Biliary Stricture


Major Spencer
A biliary, or bile duct, stricture, is an abnormal narrowing of the common bile duct. Dr. Jerman, what can you tell us about biliary strictures?

Dr. Jerman
Well, Major Spencer, a biliary stricture is often caused by injury to the bile ducts during surgery. This may happen, for example, after surgery to remove the gallbladder. Injury may cause damage or scar tissue that narrows the bile duct, which prevents bile from moving from the liver to the small intestine. Bile that builds up in the liver can damage liver cells and cause scarring, called cirrhosis.

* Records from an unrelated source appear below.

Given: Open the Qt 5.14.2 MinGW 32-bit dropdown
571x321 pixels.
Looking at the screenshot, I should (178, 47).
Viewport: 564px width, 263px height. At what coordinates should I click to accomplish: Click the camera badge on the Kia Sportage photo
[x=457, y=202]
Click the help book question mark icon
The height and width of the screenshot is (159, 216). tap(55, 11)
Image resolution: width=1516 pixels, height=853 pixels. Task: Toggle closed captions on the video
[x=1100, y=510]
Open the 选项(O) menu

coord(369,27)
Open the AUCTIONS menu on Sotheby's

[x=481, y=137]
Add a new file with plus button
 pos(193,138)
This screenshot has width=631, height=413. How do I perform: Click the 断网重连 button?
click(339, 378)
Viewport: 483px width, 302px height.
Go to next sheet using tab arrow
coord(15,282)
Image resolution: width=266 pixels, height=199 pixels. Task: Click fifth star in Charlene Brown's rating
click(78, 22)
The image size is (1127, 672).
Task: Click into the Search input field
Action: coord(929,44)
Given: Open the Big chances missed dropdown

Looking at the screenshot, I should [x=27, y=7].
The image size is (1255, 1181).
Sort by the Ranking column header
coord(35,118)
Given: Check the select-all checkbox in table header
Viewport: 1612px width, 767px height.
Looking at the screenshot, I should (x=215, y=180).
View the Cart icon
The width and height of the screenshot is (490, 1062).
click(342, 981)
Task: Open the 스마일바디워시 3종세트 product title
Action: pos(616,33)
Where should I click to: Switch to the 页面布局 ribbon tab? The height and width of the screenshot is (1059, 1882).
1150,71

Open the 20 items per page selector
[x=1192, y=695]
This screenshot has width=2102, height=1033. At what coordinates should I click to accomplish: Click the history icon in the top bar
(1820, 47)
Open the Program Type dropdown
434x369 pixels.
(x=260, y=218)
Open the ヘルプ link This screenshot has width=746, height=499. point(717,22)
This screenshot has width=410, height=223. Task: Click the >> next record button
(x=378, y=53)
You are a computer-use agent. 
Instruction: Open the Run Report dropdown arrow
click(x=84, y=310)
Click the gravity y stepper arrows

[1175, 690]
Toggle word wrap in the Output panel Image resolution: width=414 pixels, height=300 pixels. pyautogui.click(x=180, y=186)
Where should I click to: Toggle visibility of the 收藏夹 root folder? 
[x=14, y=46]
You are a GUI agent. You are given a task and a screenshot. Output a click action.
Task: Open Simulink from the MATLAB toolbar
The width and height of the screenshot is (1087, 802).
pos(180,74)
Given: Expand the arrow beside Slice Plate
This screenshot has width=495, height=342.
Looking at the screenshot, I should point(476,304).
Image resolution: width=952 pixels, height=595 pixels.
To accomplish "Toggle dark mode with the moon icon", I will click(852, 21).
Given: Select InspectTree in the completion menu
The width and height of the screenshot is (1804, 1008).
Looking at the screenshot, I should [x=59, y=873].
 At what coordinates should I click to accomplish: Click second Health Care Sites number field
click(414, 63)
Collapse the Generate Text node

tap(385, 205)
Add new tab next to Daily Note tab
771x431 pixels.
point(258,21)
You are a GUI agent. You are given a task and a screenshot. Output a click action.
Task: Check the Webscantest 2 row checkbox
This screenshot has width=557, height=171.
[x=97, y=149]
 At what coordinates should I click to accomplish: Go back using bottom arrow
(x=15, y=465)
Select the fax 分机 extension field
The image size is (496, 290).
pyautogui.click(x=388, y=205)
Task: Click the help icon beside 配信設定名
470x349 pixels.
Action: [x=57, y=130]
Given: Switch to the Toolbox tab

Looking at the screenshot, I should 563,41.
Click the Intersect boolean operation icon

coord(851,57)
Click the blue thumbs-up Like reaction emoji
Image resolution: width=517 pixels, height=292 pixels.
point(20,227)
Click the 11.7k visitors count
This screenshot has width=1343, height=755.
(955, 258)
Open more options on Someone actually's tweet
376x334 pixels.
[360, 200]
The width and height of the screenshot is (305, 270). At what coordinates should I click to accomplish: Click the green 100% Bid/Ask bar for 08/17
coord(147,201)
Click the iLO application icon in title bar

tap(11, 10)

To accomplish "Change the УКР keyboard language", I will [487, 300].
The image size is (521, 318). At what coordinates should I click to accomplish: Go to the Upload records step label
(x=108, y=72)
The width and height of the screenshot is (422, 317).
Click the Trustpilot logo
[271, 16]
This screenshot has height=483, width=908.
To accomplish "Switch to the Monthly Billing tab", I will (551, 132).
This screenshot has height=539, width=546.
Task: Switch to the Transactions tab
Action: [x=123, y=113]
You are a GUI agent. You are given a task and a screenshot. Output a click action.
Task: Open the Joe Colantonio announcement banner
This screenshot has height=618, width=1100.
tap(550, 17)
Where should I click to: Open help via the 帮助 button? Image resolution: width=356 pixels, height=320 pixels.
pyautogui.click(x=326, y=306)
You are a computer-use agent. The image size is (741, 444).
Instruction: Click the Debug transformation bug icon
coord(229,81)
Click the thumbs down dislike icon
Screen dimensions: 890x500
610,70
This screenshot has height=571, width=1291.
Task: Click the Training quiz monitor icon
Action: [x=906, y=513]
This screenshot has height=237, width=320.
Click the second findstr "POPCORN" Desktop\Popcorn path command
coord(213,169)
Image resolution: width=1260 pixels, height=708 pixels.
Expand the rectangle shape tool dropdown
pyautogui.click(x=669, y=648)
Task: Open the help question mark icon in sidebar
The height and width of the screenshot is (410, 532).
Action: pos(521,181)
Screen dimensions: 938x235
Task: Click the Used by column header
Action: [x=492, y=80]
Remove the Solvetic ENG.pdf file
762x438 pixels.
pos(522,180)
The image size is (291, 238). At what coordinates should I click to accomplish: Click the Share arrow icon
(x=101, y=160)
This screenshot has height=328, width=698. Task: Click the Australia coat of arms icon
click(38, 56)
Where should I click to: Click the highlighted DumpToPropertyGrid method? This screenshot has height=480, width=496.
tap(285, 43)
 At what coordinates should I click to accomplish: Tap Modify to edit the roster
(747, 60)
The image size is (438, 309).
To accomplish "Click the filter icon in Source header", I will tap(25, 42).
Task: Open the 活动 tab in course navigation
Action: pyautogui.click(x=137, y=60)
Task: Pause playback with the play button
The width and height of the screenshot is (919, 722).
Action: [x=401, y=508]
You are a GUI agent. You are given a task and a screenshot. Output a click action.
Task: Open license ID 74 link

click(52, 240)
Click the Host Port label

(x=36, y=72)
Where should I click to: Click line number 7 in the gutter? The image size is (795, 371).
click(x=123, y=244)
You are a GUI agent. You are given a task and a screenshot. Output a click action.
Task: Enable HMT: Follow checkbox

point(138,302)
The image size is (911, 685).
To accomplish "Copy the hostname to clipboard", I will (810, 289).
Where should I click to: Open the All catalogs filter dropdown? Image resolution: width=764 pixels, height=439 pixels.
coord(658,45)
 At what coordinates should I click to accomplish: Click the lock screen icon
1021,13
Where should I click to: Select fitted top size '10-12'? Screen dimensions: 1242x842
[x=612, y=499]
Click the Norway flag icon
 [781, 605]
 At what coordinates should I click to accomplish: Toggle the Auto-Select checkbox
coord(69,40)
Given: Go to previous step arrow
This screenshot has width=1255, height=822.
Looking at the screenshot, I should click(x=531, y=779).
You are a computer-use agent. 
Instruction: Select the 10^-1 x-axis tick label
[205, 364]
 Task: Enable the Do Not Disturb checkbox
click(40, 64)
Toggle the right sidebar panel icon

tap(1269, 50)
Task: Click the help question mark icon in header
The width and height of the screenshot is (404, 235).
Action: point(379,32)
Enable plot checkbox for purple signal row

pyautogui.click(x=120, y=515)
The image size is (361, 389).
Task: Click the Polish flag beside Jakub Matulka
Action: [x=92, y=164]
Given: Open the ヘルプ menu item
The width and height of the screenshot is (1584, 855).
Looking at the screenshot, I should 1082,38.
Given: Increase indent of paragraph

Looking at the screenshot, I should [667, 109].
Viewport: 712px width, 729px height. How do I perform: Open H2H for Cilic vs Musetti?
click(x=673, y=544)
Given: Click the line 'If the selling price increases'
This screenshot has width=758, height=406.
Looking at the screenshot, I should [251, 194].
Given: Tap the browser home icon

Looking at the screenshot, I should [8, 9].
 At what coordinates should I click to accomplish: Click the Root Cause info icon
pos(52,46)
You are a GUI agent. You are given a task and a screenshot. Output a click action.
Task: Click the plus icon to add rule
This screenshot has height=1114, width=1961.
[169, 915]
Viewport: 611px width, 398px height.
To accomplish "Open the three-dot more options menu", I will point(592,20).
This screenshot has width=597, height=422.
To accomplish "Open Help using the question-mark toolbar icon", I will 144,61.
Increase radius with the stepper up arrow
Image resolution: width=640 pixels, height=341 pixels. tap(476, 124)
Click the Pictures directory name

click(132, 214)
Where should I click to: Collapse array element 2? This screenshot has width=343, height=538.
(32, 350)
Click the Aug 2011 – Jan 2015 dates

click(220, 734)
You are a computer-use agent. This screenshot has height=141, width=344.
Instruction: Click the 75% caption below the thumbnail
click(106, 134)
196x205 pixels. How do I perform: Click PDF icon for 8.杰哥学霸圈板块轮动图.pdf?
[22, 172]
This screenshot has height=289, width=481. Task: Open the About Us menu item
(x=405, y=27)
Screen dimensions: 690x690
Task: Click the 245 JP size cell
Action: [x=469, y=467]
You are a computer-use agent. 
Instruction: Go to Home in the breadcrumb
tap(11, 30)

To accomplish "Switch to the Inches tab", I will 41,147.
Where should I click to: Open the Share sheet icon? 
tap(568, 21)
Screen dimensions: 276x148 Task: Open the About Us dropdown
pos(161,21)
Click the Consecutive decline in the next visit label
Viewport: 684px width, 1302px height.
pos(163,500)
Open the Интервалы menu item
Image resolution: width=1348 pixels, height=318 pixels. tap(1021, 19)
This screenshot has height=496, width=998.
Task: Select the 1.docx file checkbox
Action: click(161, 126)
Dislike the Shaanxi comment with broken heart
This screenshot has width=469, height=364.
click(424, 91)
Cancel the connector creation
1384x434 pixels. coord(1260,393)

In addition to gallbladder surgery, other causes of biliary stricture can include:

  • Cancer of the bile duct, liver, or pancreas
  • Damage and scarring due to a biliary stone, or a gallstone lodged in the bile duct
  • Pancreatitis, and
  • Primary sclerosing cholangitis, a disease caused by inflammation of the bile ducts

Symptoms of biliary stricture can include:

  • Abdominal pain on the upper right side
  • Chills and fever
  • Itching
  • Jaundice, or yellowing of the eyes and skin
  • Nausea and vomiting, and
  • Pale or clay-colored stool

Treatment for biliary stricture may include surgery to remove the stricture and rejoin the common bile duct to the small intestine, or in some cases, to place a stent in the bile duct to keep the stricture open.